When advocates of reproductive choice confront the ethical dilemmas that selective reduction of twin pregnancies raise, they are likely to retreat to the mantra of choice.
After all, if it is moral to decide for the abortion of one fetus or many for whatever reason a woman considers adequate, then why are we troubled, if we are, by deciding to end the life of one of two fetuses?
But many supporters of legal abortion do grapple with the ethical dimensions of reproduction. That which is legal -and should be legal - may not be ethical. Every decision a woman makes is not ipso facto the best decision - or necessarily a decision that should be lifted up as in the common good. The Times story creates a special dilemma for feminists. We are loath to analyze the decisions individual women make. We fear stigmatizing both the individual woman and all others who might consider making or who have made similar decisions. And yet, most ethical inquiry arises from personal narratives. We learn from our own difficult dilemmas and the experiences of others.

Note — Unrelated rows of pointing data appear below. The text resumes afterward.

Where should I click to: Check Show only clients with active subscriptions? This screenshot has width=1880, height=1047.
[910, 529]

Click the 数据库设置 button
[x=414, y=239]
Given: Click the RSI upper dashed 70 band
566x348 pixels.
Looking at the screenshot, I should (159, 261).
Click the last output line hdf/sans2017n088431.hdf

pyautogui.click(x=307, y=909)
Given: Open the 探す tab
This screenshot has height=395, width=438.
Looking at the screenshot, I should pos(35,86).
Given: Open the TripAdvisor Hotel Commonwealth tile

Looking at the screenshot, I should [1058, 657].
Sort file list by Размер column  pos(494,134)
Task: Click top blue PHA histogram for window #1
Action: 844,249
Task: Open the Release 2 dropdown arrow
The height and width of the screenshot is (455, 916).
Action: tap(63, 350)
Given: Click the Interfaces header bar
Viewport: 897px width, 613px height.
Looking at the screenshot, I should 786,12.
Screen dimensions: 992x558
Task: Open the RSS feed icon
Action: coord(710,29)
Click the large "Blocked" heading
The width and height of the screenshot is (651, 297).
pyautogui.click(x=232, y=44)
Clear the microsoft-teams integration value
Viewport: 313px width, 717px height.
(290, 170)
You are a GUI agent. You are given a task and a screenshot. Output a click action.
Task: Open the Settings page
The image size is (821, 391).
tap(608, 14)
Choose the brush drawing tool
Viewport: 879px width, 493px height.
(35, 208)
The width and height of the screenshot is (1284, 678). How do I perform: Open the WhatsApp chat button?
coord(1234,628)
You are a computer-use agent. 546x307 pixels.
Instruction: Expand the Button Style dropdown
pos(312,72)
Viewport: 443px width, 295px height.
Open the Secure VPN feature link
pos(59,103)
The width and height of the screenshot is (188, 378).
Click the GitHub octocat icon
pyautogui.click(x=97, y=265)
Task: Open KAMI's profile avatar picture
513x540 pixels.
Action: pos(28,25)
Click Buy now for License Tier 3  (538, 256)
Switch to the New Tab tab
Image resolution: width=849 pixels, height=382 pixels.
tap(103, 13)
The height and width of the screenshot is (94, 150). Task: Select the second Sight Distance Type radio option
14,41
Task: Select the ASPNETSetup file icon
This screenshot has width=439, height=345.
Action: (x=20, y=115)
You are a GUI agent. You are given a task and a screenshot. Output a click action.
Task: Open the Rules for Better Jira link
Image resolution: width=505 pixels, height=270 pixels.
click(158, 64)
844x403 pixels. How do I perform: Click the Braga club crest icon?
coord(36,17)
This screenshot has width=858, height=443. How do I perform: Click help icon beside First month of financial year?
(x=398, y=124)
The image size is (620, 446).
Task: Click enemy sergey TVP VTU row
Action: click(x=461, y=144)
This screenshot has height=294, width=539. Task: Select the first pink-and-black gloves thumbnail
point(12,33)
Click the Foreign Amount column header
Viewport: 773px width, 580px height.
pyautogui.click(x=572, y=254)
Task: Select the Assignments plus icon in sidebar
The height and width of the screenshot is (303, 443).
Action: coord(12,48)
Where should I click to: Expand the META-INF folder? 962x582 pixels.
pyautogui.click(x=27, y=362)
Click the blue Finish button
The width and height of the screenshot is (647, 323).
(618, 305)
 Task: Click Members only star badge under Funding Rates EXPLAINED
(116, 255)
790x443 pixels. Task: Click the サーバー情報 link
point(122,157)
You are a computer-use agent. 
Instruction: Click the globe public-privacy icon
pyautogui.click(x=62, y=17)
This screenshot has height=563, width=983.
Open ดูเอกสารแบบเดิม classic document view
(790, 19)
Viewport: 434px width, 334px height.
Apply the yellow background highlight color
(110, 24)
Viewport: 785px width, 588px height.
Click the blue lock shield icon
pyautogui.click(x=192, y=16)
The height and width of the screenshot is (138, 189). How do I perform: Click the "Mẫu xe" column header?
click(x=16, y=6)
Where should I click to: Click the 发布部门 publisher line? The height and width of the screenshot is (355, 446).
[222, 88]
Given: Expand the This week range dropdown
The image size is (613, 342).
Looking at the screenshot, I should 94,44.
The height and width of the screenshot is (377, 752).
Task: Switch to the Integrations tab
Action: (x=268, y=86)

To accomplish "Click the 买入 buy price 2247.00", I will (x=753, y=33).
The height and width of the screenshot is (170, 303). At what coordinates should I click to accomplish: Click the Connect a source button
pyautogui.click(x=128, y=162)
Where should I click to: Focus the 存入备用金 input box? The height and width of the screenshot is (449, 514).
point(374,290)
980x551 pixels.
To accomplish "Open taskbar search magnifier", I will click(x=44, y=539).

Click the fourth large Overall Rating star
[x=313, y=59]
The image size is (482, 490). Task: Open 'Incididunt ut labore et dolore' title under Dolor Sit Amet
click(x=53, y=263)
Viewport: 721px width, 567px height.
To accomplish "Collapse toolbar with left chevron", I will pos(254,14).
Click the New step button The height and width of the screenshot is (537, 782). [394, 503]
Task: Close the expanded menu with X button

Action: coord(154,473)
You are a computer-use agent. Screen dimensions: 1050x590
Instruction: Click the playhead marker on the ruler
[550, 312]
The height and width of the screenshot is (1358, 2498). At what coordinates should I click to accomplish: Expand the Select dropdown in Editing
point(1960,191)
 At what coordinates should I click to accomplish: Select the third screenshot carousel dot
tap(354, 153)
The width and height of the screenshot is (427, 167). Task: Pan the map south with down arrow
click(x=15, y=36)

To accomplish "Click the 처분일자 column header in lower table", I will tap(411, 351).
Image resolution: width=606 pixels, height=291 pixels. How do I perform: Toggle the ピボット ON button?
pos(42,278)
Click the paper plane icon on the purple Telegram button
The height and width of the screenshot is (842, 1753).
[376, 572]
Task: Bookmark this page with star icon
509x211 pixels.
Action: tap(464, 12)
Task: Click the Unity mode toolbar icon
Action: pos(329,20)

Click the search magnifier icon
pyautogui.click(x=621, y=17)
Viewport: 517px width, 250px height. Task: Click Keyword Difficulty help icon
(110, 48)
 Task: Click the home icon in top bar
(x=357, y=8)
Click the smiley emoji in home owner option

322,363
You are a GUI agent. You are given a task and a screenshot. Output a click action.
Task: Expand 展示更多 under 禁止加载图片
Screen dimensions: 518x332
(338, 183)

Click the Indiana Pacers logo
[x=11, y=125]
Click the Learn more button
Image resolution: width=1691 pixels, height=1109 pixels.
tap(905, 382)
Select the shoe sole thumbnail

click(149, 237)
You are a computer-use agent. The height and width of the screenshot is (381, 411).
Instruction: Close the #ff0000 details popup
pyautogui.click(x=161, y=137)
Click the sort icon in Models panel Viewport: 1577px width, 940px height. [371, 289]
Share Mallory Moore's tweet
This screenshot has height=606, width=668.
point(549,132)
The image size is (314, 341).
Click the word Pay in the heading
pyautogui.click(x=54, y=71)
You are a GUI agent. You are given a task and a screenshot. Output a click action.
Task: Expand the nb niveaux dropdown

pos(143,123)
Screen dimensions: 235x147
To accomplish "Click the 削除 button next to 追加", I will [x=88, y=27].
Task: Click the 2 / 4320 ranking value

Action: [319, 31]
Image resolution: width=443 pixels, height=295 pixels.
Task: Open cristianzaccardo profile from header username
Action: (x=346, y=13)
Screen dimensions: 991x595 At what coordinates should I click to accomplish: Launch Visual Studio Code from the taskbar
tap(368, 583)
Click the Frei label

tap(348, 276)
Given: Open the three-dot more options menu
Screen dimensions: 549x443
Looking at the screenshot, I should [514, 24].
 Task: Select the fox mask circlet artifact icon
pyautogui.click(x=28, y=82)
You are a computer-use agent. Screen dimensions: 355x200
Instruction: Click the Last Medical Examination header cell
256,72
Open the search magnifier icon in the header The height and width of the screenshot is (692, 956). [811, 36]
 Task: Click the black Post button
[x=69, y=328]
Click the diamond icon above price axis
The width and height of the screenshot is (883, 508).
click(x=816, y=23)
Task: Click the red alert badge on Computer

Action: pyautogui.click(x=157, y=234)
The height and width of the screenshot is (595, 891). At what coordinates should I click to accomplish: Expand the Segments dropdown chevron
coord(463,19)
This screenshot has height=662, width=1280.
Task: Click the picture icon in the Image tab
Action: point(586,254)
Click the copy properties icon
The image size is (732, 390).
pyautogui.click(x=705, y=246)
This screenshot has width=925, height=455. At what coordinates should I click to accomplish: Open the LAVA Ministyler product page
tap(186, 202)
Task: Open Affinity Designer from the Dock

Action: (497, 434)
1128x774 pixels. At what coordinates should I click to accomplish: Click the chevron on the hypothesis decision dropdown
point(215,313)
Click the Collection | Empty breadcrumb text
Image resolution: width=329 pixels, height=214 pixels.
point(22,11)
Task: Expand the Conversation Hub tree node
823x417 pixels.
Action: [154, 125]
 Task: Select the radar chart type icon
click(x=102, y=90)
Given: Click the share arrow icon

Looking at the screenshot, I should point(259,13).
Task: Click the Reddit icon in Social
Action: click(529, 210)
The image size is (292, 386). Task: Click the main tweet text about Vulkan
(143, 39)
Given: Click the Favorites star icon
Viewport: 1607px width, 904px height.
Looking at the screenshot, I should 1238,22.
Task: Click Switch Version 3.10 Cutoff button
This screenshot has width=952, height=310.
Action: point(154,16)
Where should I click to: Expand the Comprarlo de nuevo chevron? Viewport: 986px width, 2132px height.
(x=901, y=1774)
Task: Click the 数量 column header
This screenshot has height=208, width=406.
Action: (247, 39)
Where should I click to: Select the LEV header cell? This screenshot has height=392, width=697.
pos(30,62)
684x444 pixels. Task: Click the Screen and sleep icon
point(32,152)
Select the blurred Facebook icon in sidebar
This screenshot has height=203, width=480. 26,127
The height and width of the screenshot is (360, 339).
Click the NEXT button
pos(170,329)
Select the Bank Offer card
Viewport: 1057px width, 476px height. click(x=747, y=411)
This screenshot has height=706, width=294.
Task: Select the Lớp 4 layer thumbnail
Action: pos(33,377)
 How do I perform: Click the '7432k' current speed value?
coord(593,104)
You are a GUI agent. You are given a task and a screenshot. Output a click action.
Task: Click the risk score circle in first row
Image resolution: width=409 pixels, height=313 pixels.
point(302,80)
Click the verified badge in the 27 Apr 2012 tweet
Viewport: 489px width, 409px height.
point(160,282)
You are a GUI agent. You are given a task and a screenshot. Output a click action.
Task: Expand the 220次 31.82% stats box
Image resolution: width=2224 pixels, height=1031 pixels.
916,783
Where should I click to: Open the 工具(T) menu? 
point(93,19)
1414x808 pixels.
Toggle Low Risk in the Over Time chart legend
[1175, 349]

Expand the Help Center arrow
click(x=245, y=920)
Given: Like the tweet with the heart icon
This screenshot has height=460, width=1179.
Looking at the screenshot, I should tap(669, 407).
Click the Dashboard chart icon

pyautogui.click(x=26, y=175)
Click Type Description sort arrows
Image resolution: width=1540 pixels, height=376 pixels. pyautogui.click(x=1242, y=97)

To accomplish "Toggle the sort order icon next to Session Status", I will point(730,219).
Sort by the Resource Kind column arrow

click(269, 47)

New Moral Responsibilities
As I read the stories of the Times women, I struggled with my desire to embrace both respect for the value of even early human life and the right or women and men to decide when and how to form families and to have - or not have - children. Neither of those two values is absolute. The women, men and couples in the Times story are all part of the middle class or above, are all well educated and thoughtful people. Their decision-making process after conceiving twins involved serious consideration of the effect having twins would have on them, on the twins if born, and on existing children. Those who conceived through assisted technologies had gone through the usual hell of such processes, many attempts, failures, miscarriages, etc.
Yet, one question never seemed to have crossed their minds. It is a well-known fact that ART results in multiple pregnancies. Did they consider what they’d do if they had a multiple pregnancy as a result of ART? And, is the desire for a child - a child you will no doubt raise well and with love - a high enough good to justify taking the life of another fetus in pursuit of that goal? Are there times when the only ethical thing to do is not get pregnant?
Perhaps no one can or should make that decision for another. It is indeed an awesome decision women make no matter how they conceived a child. It is why most Americans do not want abortion to be illegal. But most Americans think abortion is a serious decision and requires moral justification and reflection. What seems missing is an equal concern about the morality of having children. The number of women who will face the awesome decision about whether to abort one of two fetuses as a result of ART will be small but we will accord it disproportionate attention to the attention we pay to the decision women and men make every day about whether or not to get pregnant and have a baby. The most urgent ethical questions we face are not about abortion. They are about our personal and social responsibility to bring children into the world that have a chance to lead a meaningful life, reasonably free of suffering. Not only should parents be fruitful; their children should have an opportunity for a rich and fertile life.